The fabric treatment composition according to claim 9. a) the perfume oil comprises a perfume raw material having less than about 50% by weight of free aromatic aldehyde and free aromatic ketone of the total perfume oil;
b) the organic solvent comprises a solvent selected from the group consisting of monoalcohols, polyalcohols, monoalcohol ethers, polyalcohol ethers, fatty acid esters, gerbe alcohol, isoparaffins, naphthols, glycol ethers, and mixtures thereof;
c) the deposition aid polymer comprises a cationic polymer having a cationic charge of from about 0.005 meq / g to about 23 meq / g at the pH of the composition;
d) the preservative is selected from the group consisting of alcohol, formaldehyde, paraben, benzyl alcohol, propionic acid and their salts and isothiazolinone;
e) the dispersant is selected from the group consisting of homo- or co-polymeric acids or salts thereof, the polycarboxylic acid being 2 carbon atoms or less, an ethoxylated tallow amine, a linear or branched aliphatic alcohol May comprise at least two carboxyl radicals spaced apart from each other by alkoxylates, and mixtures thereof;
f) The protonating agent is selected from the group consisting of monobasic or polybasic, water-soluble or water-insoluble, organic acids or inorganic acids.

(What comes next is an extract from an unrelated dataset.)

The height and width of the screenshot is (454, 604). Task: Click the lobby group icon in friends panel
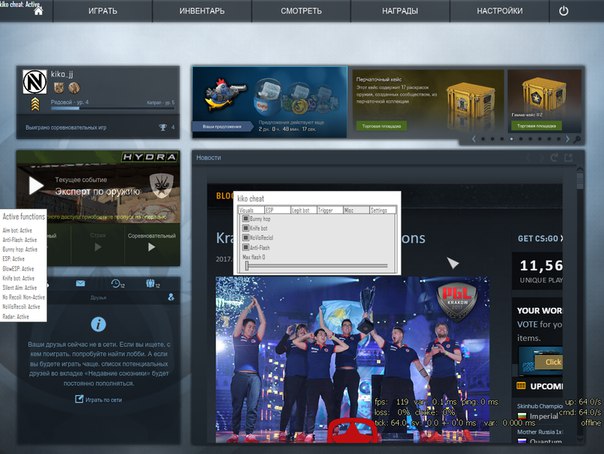click(152, 285)
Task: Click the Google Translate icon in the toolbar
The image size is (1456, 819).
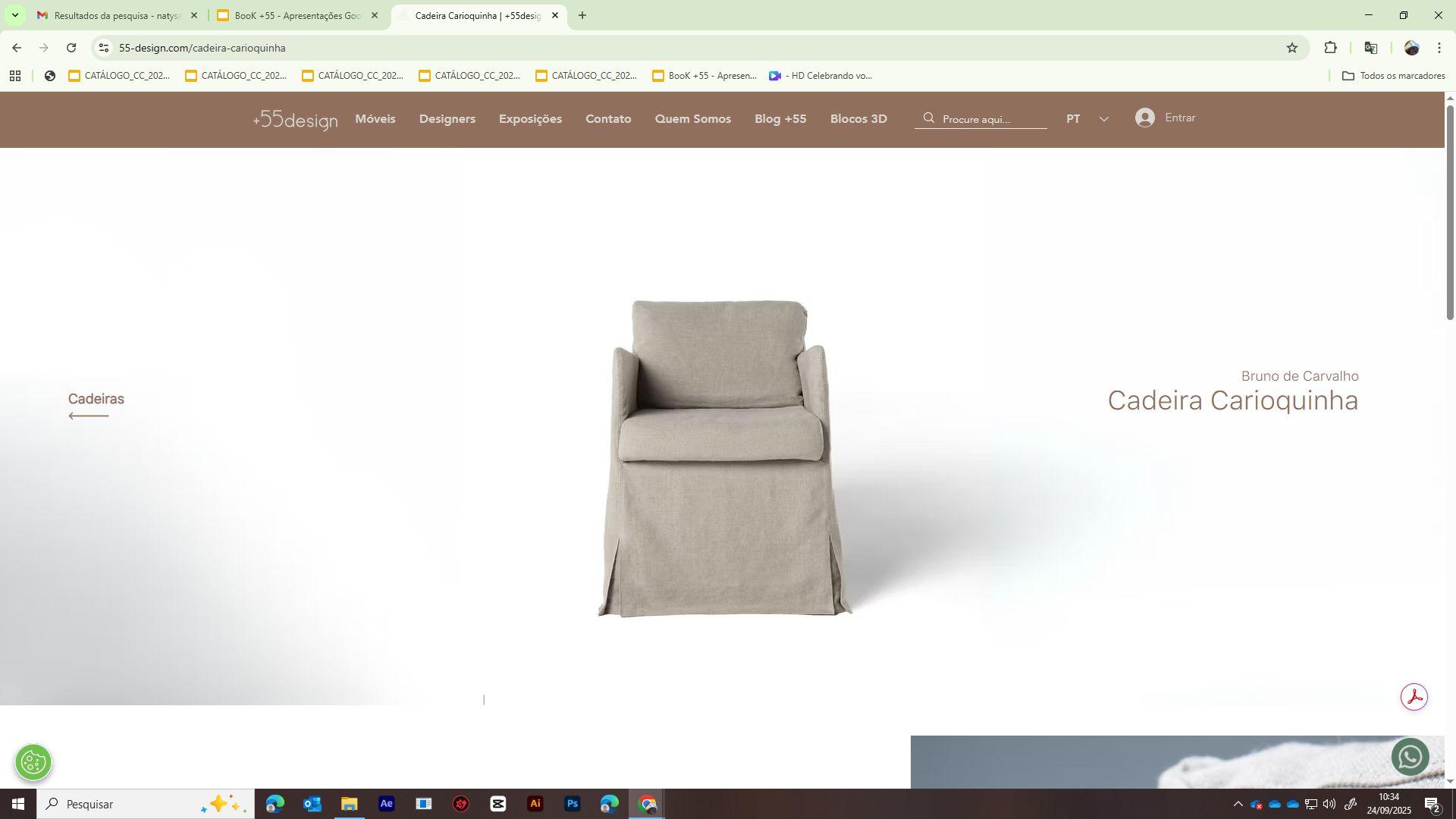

The fabric treatment composition according to claim 9. a) The organic solvent includes Gerve alcohol or glycol ether and a mixture thereof, and includes 2-ethylhexanol, 2-butyloctanol, 2-hexyldecanol, ethylene glycol methyl ether, ethylene glycol ethyl ether, ethylene glycol propyl ether, ethylene Glycol butyl ether, ethylene glycol butyl ether acetate, ethylene glycol phenyl ether, ethylene glycol hexyl ether, diethylene glycol methyl ether, diethylene glycol ethyl ether, diethylene glycol propyl ether, diethylene glycol butyl ether, diethylene glycol phenyl ether, diethylene glycol hexyl ether, propylene glycol methyl ether , Propylene glycol methyl ether acetate, propylene glycol methyl ether diacetate, propylene glycol propyl ether, propylene glycol butyl ether, propylene glycol phenyl ether, dipropylene glycol methyl ether, dipropylene glycol methyl ether acetate, dipropylene glycol propyl ether, Selected from dipropylene glycol butyl ether, tripropylene glycol methyl ether, tripropylene glycol propyl ether, and tripropylene glycol butyl ether, and mixtures thereof;
b) the deposition aid polymer comprises a cationic polymer having monomer units selected from acrylamide and methacrylamidopropyltrimethylammonium chloride;
c) the preservative is isothiazolinone;
d) the dispersant is an aliphatic alcohol ethoxylate having an average ethoxylation of 80 mol% or less;
e) the protonating agent is selected from formic acid, acetic acid, sulfuric acid, phosphoric acid, hydrochloric acid, citric acid and mixtures thereof;
The fabric treatment composition according to claim 11.